9.10 References and Further Reading

Introductions to probability from an AI perspective, and belief (Bayesian) networks, are by Pearl [1988], Koller and Friedman [2009], Darwiche [2009], and [Murphy, 2023]. Halpern [2003] overviews foundations of probability. van de Meent et al. [2018] overview probabilistic programming.

Recursive conditioning is due to Darwiche [2001]. Variable elimination for belief networks, also called bucket elimination, is presented in Zhang and Poole [1994] and Dechter [1996]. Darwiche [2009] and Dechter [2019] compare these and other methods. Bodlaender [1993] discusses treewidth. Choi et al. [2020] overview probabilistic circuits.

For comprehensive reviews of information theory, see Cover and Thomas [2006], MacKay [2003], and Grünwald [2007].

Brémaud [1999] describes theory and applications of Markov chains. HMMs are described by Rabiner [1989]. Dynamic Bayesian networks were introduced by Dean and Kanazawa [1989]. Markov localization and other issues on the relationship of probability and robotics are described by Thrun et al. [2005]. The use of particle filtering for localization is due to Dellaert et al. [1999].
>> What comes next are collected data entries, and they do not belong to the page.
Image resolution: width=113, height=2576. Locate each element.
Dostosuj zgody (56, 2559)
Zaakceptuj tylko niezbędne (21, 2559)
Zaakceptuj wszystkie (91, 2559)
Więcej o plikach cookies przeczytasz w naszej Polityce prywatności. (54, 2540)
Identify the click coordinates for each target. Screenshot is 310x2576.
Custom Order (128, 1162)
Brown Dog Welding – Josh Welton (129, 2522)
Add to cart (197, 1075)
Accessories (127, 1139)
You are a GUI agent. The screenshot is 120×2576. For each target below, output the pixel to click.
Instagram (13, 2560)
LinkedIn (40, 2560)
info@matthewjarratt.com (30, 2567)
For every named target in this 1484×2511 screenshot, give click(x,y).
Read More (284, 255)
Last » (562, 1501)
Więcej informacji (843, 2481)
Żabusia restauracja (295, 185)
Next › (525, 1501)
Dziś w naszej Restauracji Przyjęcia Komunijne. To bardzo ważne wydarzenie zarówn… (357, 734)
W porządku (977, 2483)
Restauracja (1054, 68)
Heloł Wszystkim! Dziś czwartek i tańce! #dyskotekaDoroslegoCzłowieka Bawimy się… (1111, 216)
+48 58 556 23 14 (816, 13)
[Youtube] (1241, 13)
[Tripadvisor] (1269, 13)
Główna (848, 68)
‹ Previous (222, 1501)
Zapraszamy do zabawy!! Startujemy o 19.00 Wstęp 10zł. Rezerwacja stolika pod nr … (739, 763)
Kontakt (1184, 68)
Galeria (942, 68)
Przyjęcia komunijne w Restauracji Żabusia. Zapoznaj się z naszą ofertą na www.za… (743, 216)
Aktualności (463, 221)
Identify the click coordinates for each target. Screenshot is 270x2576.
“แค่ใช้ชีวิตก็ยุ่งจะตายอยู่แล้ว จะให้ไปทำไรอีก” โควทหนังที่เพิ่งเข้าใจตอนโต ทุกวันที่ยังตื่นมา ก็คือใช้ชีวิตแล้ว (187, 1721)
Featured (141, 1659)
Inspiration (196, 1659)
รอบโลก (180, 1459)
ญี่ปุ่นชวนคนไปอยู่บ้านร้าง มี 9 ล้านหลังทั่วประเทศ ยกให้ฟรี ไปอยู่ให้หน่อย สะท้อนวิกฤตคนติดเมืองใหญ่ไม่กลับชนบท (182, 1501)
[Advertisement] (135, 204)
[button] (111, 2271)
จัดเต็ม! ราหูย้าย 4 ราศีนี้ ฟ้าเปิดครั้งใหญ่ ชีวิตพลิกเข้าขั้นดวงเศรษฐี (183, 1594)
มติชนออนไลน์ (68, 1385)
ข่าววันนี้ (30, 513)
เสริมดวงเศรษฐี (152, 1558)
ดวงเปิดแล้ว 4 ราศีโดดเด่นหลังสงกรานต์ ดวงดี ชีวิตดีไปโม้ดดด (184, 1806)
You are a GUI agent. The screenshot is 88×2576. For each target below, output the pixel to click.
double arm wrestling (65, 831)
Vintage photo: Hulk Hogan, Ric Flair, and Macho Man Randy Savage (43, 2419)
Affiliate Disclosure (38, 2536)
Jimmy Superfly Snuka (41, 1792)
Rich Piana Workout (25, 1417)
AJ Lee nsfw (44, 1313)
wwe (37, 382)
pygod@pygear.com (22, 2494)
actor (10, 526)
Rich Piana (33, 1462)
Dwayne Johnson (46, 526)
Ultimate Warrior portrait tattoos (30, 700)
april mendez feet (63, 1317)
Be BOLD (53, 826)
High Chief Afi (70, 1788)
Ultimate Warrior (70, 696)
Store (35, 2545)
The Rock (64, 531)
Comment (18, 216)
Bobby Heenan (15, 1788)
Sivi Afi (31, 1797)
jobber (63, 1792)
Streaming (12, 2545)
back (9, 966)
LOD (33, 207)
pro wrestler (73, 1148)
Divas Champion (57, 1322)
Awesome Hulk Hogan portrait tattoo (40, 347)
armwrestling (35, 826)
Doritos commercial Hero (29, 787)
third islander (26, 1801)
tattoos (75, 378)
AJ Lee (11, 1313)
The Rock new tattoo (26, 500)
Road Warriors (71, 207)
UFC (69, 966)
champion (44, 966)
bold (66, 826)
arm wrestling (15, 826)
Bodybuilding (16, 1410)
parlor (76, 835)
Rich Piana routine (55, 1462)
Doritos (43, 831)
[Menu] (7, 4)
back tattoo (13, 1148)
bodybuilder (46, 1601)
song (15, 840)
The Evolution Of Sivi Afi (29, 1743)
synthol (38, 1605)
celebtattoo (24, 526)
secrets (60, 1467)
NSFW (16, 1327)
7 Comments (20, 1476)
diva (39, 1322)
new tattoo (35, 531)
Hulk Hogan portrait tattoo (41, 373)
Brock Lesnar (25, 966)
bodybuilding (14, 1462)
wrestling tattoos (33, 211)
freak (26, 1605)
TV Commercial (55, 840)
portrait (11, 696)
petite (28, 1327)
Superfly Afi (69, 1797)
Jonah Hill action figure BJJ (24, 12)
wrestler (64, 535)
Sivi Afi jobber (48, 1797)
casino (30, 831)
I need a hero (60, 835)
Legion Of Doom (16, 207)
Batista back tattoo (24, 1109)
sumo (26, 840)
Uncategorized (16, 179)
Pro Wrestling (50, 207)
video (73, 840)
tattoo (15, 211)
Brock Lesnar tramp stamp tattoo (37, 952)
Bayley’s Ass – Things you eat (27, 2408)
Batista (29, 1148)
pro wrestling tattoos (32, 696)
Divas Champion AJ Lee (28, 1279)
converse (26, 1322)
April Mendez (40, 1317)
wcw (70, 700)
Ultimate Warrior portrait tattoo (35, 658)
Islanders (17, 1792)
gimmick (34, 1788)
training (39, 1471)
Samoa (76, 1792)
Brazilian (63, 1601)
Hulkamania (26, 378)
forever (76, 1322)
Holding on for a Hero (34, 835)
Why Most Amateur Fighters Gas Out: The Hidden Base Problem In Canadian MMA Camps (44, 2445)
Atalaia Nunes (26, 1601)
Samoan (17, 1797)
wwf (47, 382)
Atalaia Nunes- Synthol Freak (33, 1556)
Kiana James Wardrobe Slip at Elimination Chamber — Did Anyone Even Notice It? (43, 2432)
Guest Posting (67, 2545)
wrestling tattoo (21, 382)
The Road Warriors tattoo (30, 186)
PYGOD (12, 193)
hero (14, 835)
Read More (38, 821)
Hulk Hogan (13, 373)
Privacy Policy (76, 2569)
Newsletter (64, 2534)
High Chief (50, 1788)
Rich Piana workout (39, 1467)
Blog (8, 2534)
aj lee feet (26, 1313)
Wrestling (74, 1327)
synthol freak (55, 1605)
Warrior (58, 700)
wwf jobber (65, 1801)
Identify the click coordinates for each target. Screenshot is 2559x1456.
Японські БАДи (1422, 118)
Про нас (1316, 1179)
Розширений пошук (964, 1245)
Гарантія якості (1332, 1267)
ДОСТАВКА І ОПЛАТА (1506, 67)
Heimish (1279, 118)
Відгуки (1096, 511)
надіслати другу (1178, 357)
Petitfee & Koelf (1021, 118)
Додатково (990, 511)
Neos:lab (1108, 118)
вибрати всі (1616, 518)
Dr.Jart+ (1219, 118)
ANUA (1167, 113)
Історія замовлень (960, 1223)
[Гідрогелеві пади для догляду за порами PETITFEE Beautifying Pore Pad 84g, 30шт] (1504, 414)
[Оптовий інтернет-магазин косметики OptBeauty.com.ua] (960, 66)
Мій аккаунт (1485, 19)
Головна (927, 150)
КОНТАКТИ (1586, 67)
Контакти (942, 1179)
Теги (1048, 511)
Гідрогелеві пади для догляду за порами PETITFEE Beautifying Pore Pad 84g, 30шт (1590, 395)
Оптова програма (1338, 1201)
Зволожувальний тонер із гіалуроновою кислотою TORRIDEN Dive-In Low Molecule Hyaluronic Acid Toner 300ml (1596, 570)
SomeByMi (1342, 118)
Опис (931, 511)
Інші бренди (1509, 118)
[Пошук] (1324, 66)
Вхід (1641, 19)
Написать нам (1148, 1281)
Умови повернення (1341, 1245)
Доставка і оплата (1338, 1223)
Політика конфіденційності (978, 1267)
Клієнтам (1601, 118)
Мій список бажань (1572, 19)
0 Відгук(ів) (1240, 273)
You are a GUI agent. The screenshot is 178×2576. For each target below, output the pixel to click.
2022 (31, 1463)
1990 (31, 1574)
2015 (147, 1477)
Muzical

Shannon and Weaver [1949] pioneered probabilistic models of natural language and forecast many future developments. Manning and Schütze [1999] and Jurafsky and Martin [2023] present probabilistic and statistical methods for natural language. The topic model of Example 9.38 is based on Google’s Rephil, described in the supplementary material of Murphy [2023].

For introductions to stochastic simulation, see Rubinstein [1981] and Andrieu et al. [2003]. Likelihood weighting in belief networks is based on Henrion [1988]. Importance sampling in belief networks is based on Cheng and Druzdzel [2000], who also consider how to learn the proposal distribution. There is a collection of articles on particle filtering in Doucet et al. [2001].

The annual Conference on Uncertainty in Artificial Intelligence, and the general AI conferences, provide up-to-date research results.